First Author: M.Mustafa UK

Co Author(s):    A. Khan   H. Bennett   M. Wright              

Abstract Details


Cataract surgery guidelines from Royal College of Ophthalmologists (RCOphth) suggest that 85% of post-operative refractions should be within +/-1D of the predicted outcome and 55% within +/-0.5D. These formulae are known to be less accurate at extremes of axial length. RCOphth guidelines suggest that Hoffer Q and Haigis are more accurate in patients with axial lengths of less than 22mm. In our experience we found significant myopic refractive surprises in patients with axial length of less than 22mm undergoing cataract surgery when Hoffer Q was used. This prompted an audit of refractive outcomes in this group of patients.

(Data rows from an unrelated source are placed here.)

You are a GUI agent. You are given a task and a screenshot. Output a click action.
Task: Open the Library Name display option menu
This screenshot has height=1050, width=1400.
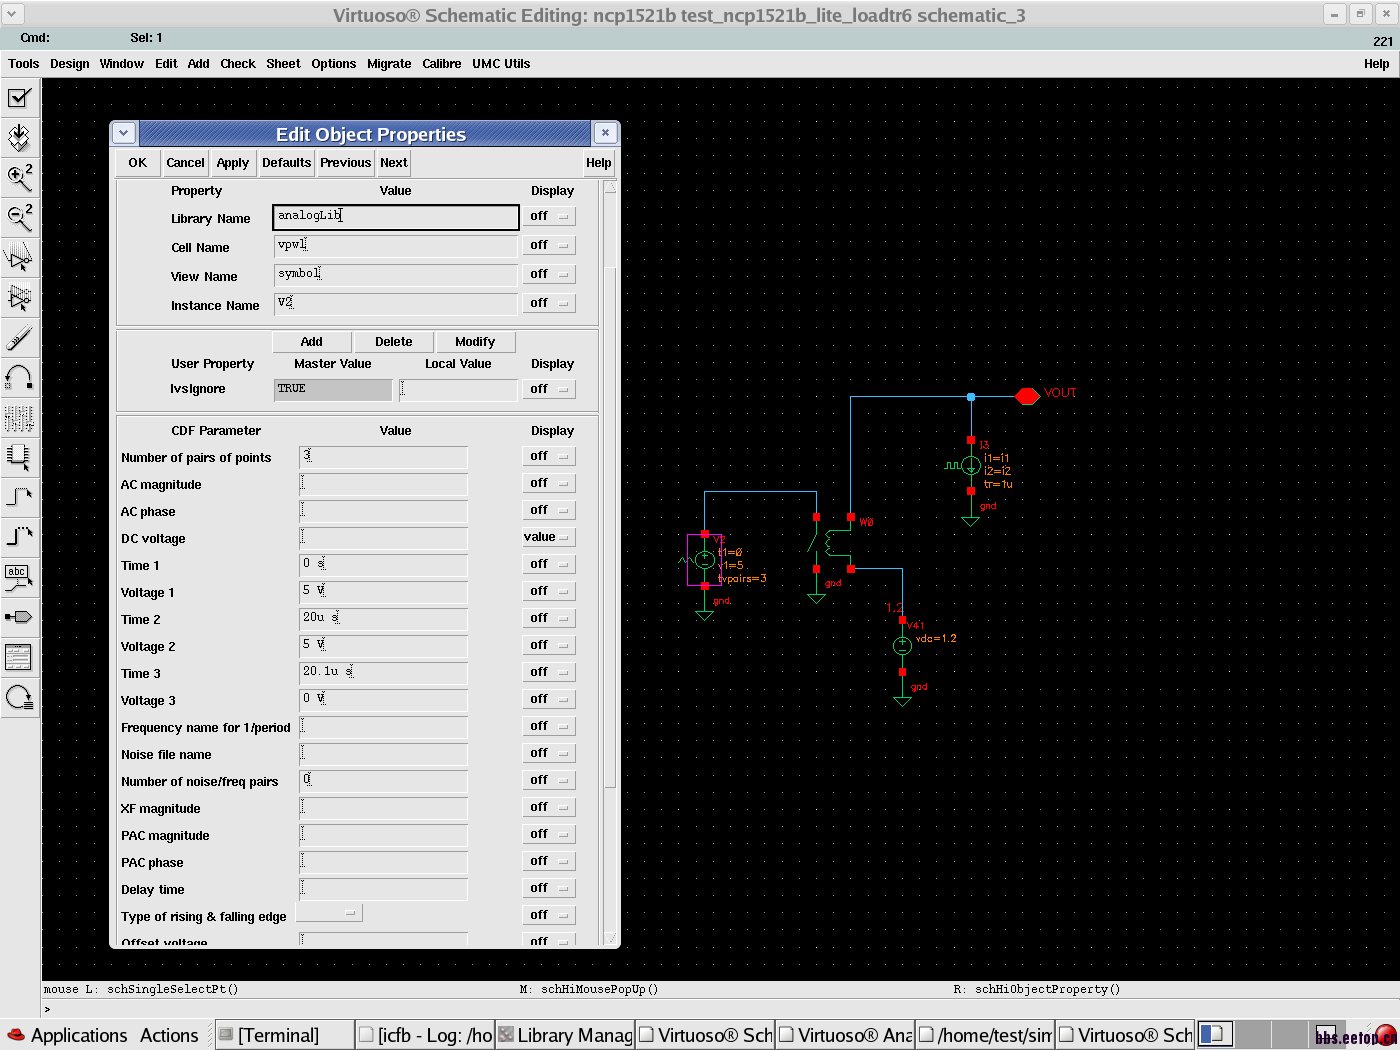548,216
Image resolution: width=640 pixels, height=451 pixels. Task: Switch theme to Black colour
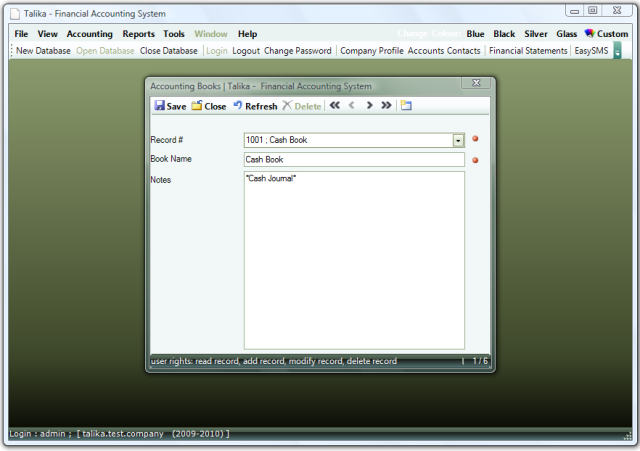click(x=504, y=34)
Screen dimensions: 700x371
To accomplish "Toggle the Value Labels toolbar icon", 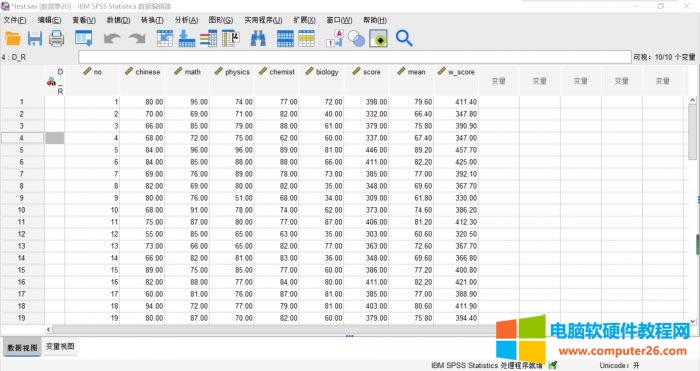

We identified patients whose axial lengths were less than 22mm by performing a retrospective case note based study of all patients who had an intra ocular lens (IOL) of 28D or greater implanted over a 9 month period. This was done at the Princess Alexandra Eye Pavilion, Edinburgh.


All patients had pre-operative measurements made using the IOL master and, where necessary ultrasound axial length measurement. Using existing measurements (axial length, keratometry, anterior chamber depth) we calculated predicted post-operative refractive outcome (spherical equivalent (SE)) for SRK/T, Hoffer Q, Haigis and Holladay for each eye and IOL used. The actual post-operative SE was calculated from data on the post-operative refraction form. The mean biometric error and mean absolute error for each formula was then calculated. Additionally, we performed a survey of Scottish ophthalmologists to document current biometric formula preference in patients with axial length of less than 22mm.


170 patients were identified, 35 patients excluded. Lenses used were Sensar AR40 (83%) and Alcon SN60 (17%). Mean biometry error: SRK/T +0.19D, Hoffer Q -0.58D, Holladay -0.18D, Haigis +0.02D. Proportion of patients within +/-1D of predicted: SRK/T 79.3%, Hoffer Q 63.0%, Holladay 70.4%, Haigis 71.9%. All formulae became less accurate and more variable as the axial length decreased. 2- Way ANOVA analysis revealed significant difference between each formulae (P<0.05). Survey: 28 respondents. 65% generally use Hoffer Q. 18% use a combination of Hoffer Q and SRK/T, 14% use SRK/T and 3% use a combination of Hoffer Q and Haigis.


Analysis of our results show Haigis has the lowest mean biometric error, whereas SRK/T had the highest proportion of patients achieving results within +/- 1D of predicted outcome and lowest mean absolute error (0.72). We found Hoffer Q was significantly the least accurate of all the four formulae in this group of patients. Predicting refractive outcome in patients undergoing cataract surgery who are significantly hypermetropic remains a challenge. Our results suggest greater biometric accuracy in small eyes when SRK/T or Haigis is used. Our survey shows that most ophthalmologists in Scotland use Hoffer Q for calculating predicted post-operative outcome.